This should be called the year of the fantastic nut crop: acorns by the ton, walnuts carpeting the lawn, and buckeyes remaining unharvested because there is a food surplus in the backyard like never before.
The Ohio Buckeye tree is loaded with nuts, which the squirrels should have harvested by now.
Why is this happening? I don’t remember there being great spring weather; oh wait, I was in the UK during spring. The summer was the usual blend of hot and humid interspersed with cold and rainy, so it must have been perfect for growing a huge nut crop. But why have all the oak trees in the backyard gone crazy with acorn production?
The forest floor has become crunchy with fallen acorns. This is just what the squirrels leave behind.

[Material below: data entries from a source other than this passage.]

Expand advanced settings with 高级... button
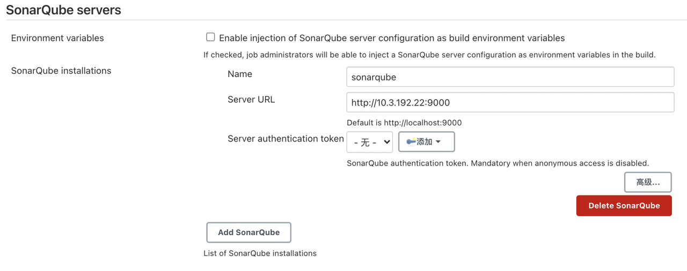Viewport: 687px width, 271px height. (648, 182)
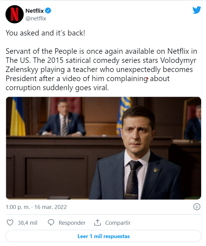Viewport: 206px width, 246px height.
Task: Click the Compartir label
Action: tap(118, 223)
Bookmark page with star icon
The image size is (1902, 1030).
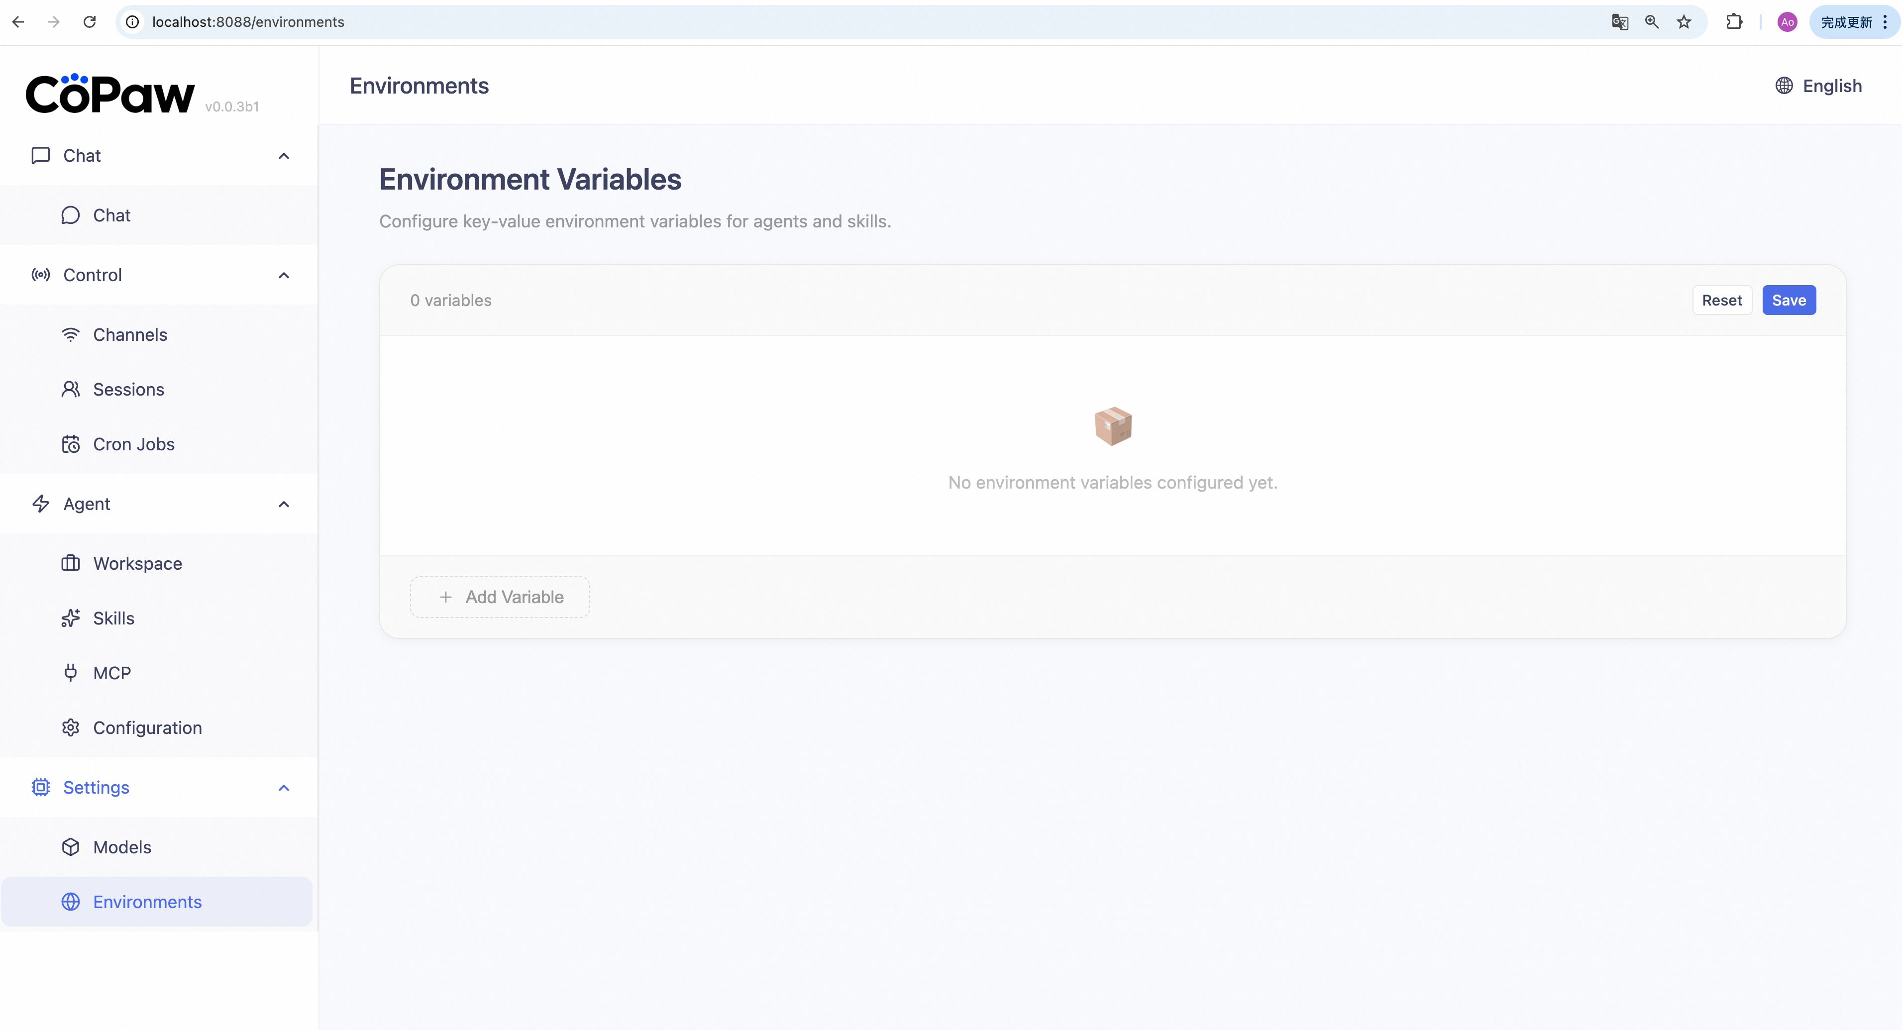(1684, 22)
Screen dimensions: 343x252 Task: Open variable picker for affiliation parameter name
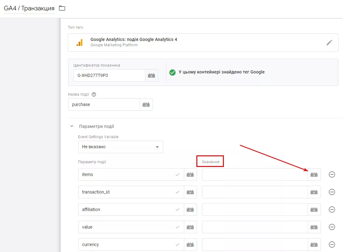click(190, 209)
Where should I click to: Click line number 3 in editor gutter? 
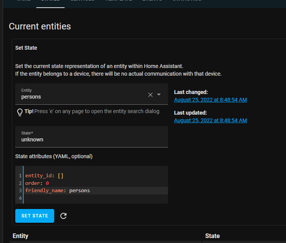(20, 190)
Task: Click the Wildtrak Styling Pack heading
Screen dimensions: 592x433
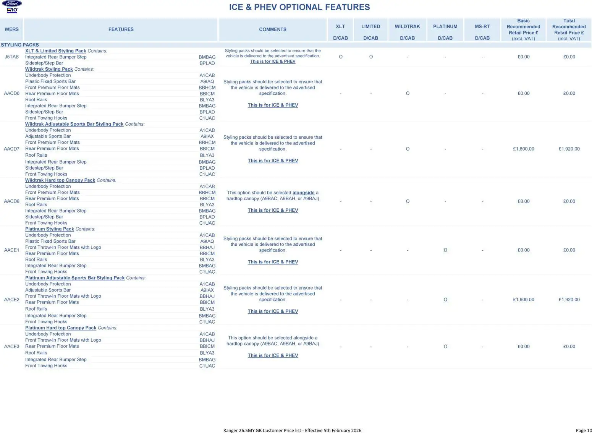Action: click(49, 69)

We are experiencing a “mast year” in oak tree production of acorns, which happens irregularly, every two to five to seven years. And it’s happening in not just one species of oak, but simultaneously in the three most common Minnesota oak species — the northern pin oak, the northern red oak, and the bur oak.

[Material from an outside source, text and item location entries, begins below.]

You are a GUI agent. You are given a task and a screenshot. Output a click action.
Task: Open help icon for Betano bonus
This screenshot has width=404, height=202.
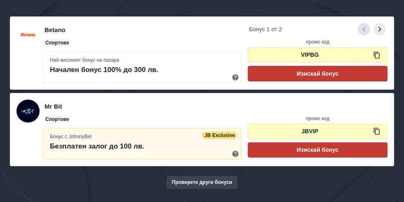coord(235,77)
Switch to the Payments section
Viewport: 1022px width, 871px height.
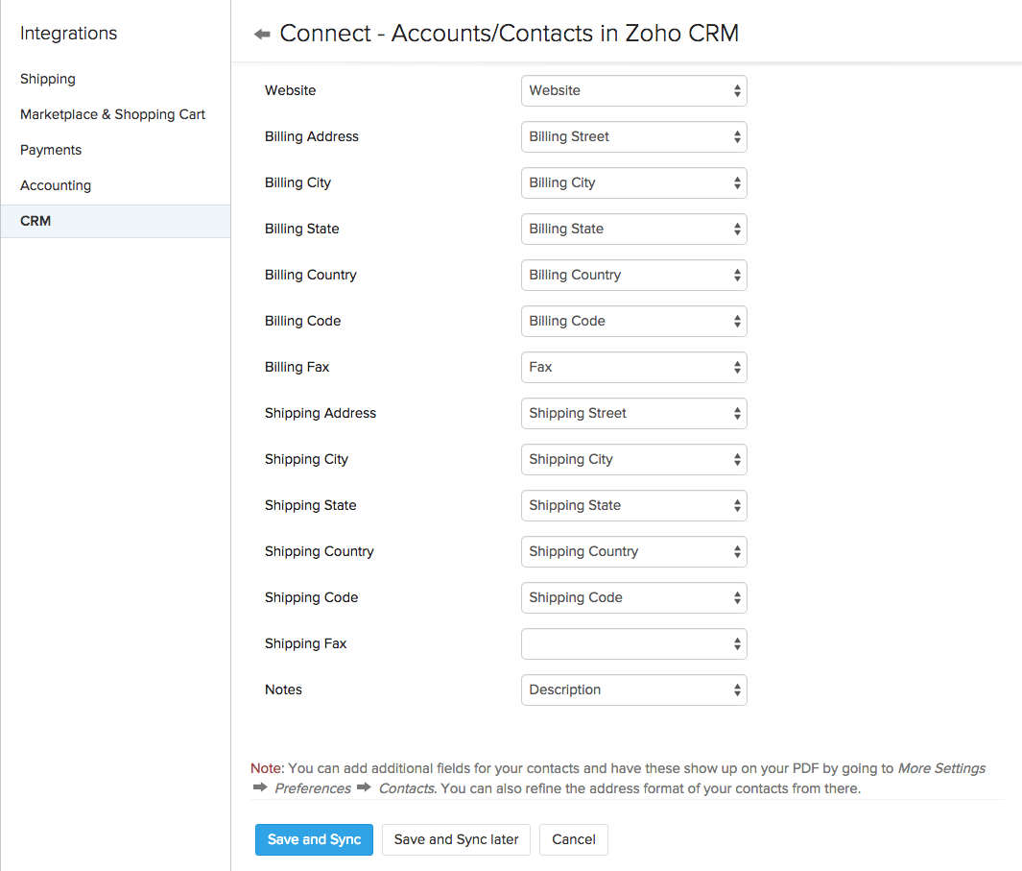[x=50, y=149]
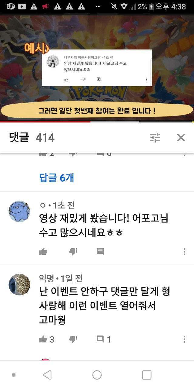This screenshot has height=389, width=194.
Task: Reply to the 영상 재밌게 봤습니다 comment
Action: point(100,252)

In a normal year of acorn production, animals consume or store most of the acorn crop, leaving little chance that the nuts could sprout into seedling oaks. Photo by Charles Alsheimer.

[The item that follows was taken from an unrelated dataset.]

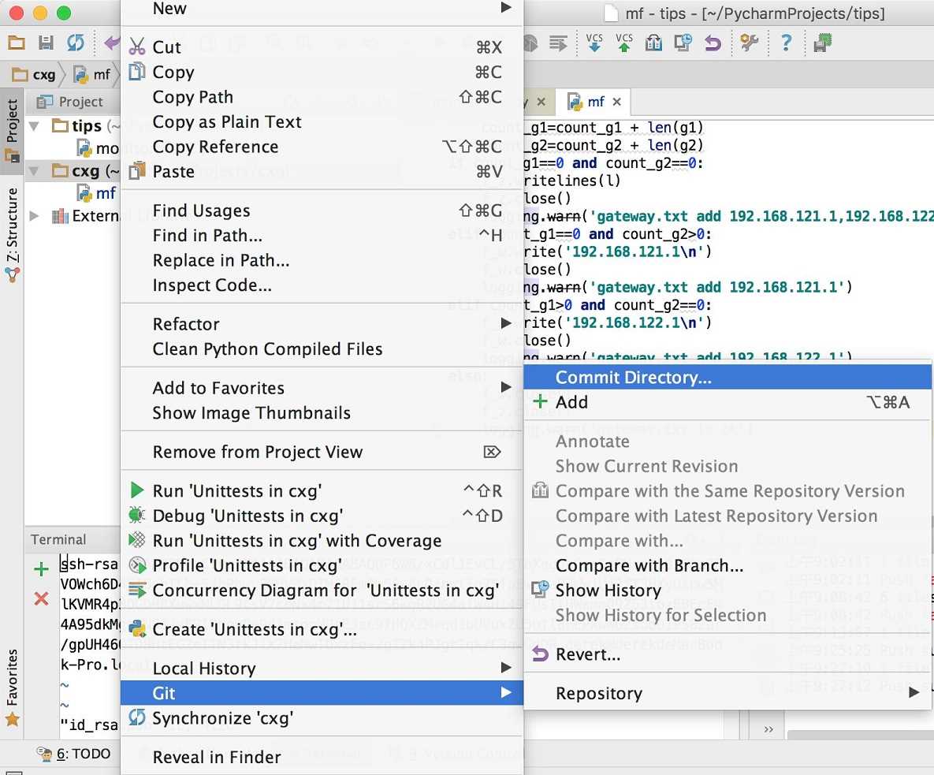
Task: Select Run 'Unittests in cxg'
Action: (236, 491)
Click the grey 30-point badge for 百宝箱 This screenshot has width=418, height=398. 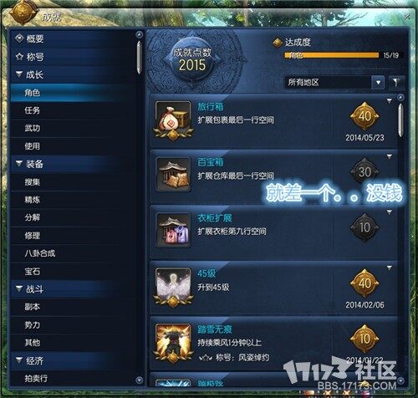click(x=364, y=171)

In a recent post (September 12), I discussed how trees “talk” to each other, and this synchronous boom production of acorns is a good example of the result of that communication, which can occur not only locally within a forest, but over broad distances. Basically, mast production of acorns is the trees’ combined strategy of satiating the acorn consumers so that the leftovers can develop into seedlings.
The oaks must have been talking to the walnuts in the backyard as well, and the squirrels are just not able to keep up with the bounties of this fall harvest.
Bring all your friends, Mr. Squirrel, I’ve already raked up a garbage can full of walnuts.
The perfect response to this enormous fall bounty — “stop, I’m full already”.